Koreh has a blood disorder and requires transfusions.

A number of cases have been settled this way, Eli Rosenbaum, director of the Office of Special Investigations, the U.S. Justice Department’s Nazi-hunting arm, said in an interview.

He added that his office would monitor the status of Koreh’s health.

The U.S. legal system has the “highest standards of morality,” Rosenbaum added.

From 1941 to 1944, Koreh was an editor of Szekely Nep, the largest provincial newspaper in Axis Hungary.

In an agreement with OSI, Koreh admitted that he was deportable for having assisted in persecution and for lying about his wartime activities to gain admission in 1950 to the United States.

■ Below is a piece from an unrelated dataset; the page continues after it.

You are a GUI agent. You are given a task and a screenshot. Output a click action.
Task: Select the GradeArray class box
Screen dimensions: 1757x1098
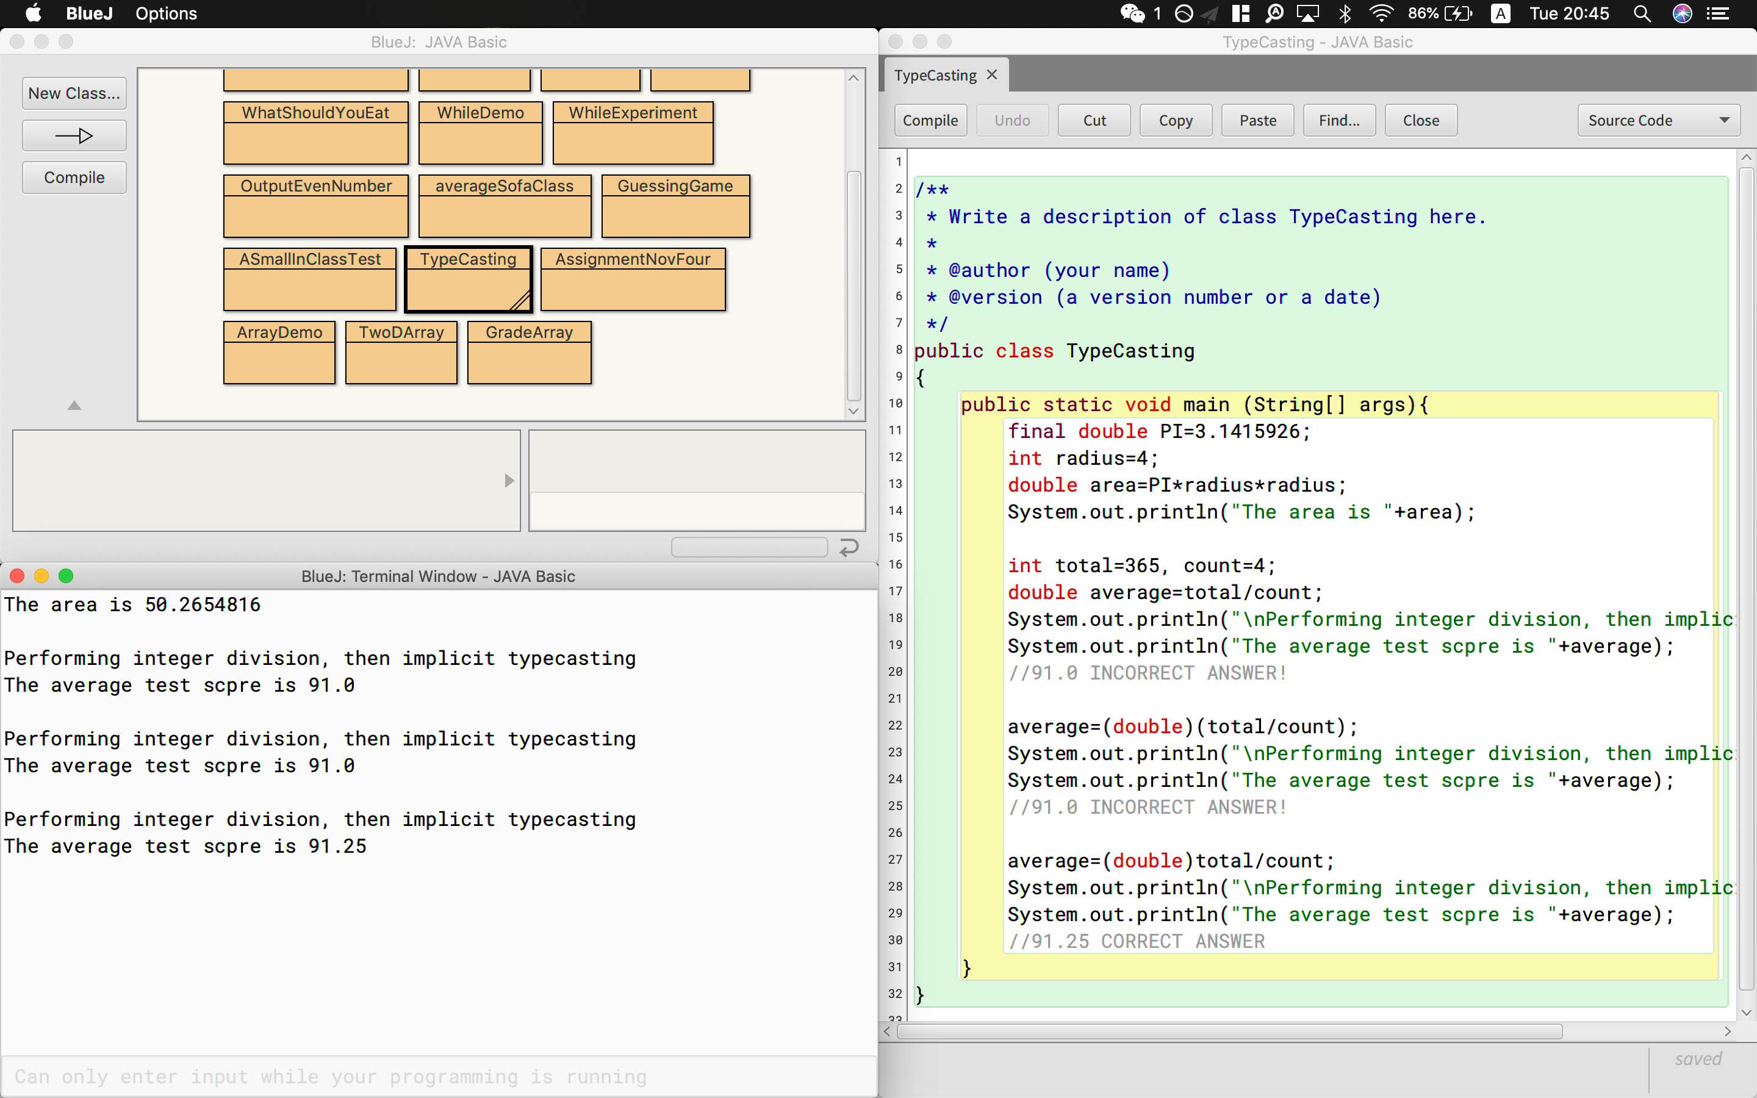[x=529, y=352]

The Jan. 13 agreement states that Koreh does not contest that he was responsible for the publication of some 200 racist articles that helped create a climate in Hungary that made the Nazi persecution of the Jews acceptable.

In June 1994, as a result of his activities, he was stripped of his American citizenship by a U.S. District Court in Newark.

The judge said in making that decision that articles in the Hungarian newspaper for which Koreh worked advocated the “de-Jewification of Hungarian life.”

That decision was upheld in February 1995 by a federal appeals court.

The Nazi-hunting arm, the Office of Special Investigations, began denaturalization proceedings in 1989 against Koreh, a retired Radio Free Europe producer and broadcaster who resides in Englewood, N.J.

The deportation order also cancels Koreh’s Social Security benefits, a Justice Department official said.

About 435,000 Hungarian Jews were deported between May and July of 1994 to Nazi camps.